Pilot 57 tahun ini bersiap menerbangkan Sukhoi Superjet 100 yang mengangkut 43 penumpang dari Pangkalan Udara Halim Perdanakusuma. Mereka adalah petinggi maskapai Kartika Airlines dan Sky Aviation, pramugari, pejabat Kementerian Perhubungan, serta wartawan. Hari itu, Yablontsev sedang mendemonstrasikan keunggulan pesawat sipil pertama yang dibuat perusahaan Rusia pada 2009 ini. Kartika dan Sky sedang menegosiasikan pembelian jet seharga Rp 350 miliar per unit ini.
Penerbangan sore itu yang kedua. Empat jam sebelumnya, Yablontsev, didampingi kopilot Alexandr Kochetkov, sukses mengelilingi langit Bogor. Penerbangan sore itu akan menempuh 200 derajat dari Halim—mengarah ke langit Pelabuhan Ratu. Jalur ini biasa dipakai buat uji coba pesawat komersial atau latihan siswa penerbang.

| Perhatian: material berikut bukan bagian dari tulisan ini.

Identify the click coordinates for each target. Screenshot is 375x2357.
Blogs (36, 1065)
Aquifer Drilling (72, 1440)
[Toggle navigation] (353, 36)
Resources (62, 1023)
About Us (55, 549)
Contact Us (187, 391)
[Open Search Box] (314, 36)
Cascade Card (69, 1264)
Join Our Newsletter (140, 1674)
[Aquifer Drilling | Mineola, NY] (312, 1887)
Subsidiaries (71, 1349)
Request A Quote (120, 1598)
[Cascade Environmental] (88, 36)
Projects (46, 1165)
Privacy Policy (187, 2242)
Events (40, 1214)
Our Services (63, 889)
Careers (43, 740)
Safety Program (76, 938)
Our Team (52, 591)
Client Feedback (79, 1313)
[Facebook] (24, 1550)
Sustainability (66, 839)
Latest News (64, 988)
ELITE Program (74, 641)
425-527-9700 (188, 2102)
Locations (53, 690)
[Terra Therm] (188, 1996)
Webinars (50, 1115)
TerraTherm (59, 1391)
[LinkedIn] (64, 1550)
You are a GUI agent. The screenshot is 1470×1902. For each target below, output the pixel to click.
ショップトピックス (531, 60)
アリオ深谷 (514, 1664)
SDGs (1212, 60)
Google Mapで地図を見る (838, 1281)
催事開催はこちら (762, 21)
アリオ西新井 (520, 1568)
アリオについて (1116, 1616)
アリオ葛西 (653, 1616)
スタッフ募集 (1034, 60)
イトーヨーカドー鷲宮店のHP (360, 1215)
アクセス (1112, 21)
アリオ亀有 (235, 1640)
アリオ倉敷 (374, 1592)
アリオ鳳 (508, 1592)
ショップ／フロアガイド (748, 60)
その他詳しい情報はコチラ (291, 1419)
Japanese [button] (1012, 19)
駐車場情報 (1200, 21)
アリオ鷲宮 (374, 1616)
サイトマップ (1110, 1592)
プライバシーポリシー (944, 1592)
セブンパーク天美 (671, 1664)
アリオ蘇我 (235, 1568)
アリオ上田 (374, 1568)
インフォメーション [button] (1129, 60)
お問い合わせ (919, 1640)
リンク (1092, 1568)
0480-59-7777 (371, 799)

Mendengar pemberitahuan Yablontsev, Nyoman menjawab, "Radar contact maintain ten thousand proceed area." Di monitornya, Sukhoi terlihat beringsut di garis Halim. Dua menit kemudian, kopilot Kochetkov mengontak. Ia mengabarkan akan menurunkan ketinggian ke 6.000 kaki. "OK, copied," jawab Nyoman, tak lazim untuk pemandu udara yang biasanya mengulang permintaan pilot. Ia beralih ke pesawat lain yang akan mendarat.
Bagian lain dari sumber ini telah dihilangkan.